Я непонимающе глянул на нее.
— Пленников сбивают в стадо, привязывают к арбам и гонят… обычно на татарский майдан. — Кетеван примолкла, сглотнула рыдание, потом наконец решила сказать правду. — Там девиц и молодых женщин осматривают евнухи из сераля правителя. Это такой позор. Тем более для дочери. Не дай Бог, чтобы кто-то из нехристей увидит ее девство. Они пальцами раздвигают и смотрят…
— Она так красива?
— Не то слово, господин. Она совсем как спелая слива после дождя…

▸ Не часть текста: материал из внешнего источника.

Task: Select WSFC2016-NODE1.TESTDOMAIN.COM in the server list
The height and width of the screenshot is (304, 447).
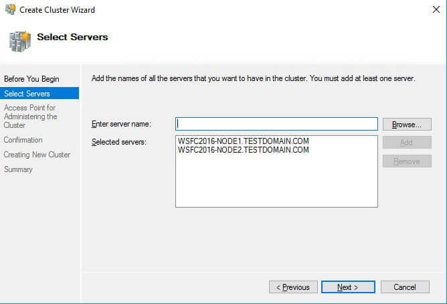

В ту пору я не совсем понял смысл этого сравнения, только позже, когда мне удалось взглянуть на Тинатин, когда обмер и потерял дар речи, невольно вспомнил слова матери. Можно, конечно, сравнить ее с темной розой, с густо-бордовым тюльпаном, до которых особенно охоч был Надир-хан. Да, он любил цветы! Он любил степь ранней весной, когда ее покатые плечи во все стороны покрываются невысокими, стройными стебельками, на которых расцветают несуразно большие, яркие бутоны. Можно сравнить с мелодией, птицей — не птичкой, нет! Тинатин была статная, высокая девица. Тем более удивительно стройной казалась ее фигура… Лицом она была бела, черноволоса до синеватого отлива. Особенно ей шли темные тона — в них она действительно напоминала сливу. И на сизом, упругом боку капля росы, не желающая скатиться, готовая погибнуть под лучами солнца, только бы не расстаться с прохладной душистой кожицей. Красота ее была строгой, выдержанной, пророческой. Глаза — зрачки темнее тифлисских слив — обещали все или ничего. Мне было трудно к этому привыкнуть… Но это потом, а в тот день, когда я добрался до майдана и нашел пищальника, захватившего ее в полон, глянул на него, у меня родилось ощущение, что все мои усилия могут оказаться напрасными. Раненый в руку, полупомешанный, дошедший до исступления стрелок никого не подпускал к пленнице, ни с кем не желал торговаться. Сам сидел на каменных плитах майдана и на все вопросы устало отмахивался, словно говоря — э-э, дорогой, проходи, проходи, эта пташка не про твою честь. Обмякшая Тинатин полулежала рядом, привалившись к его плечу, истомленная донельзя, голова, плечи и лицо были прикрыты грязным, искровавленным покрывалом.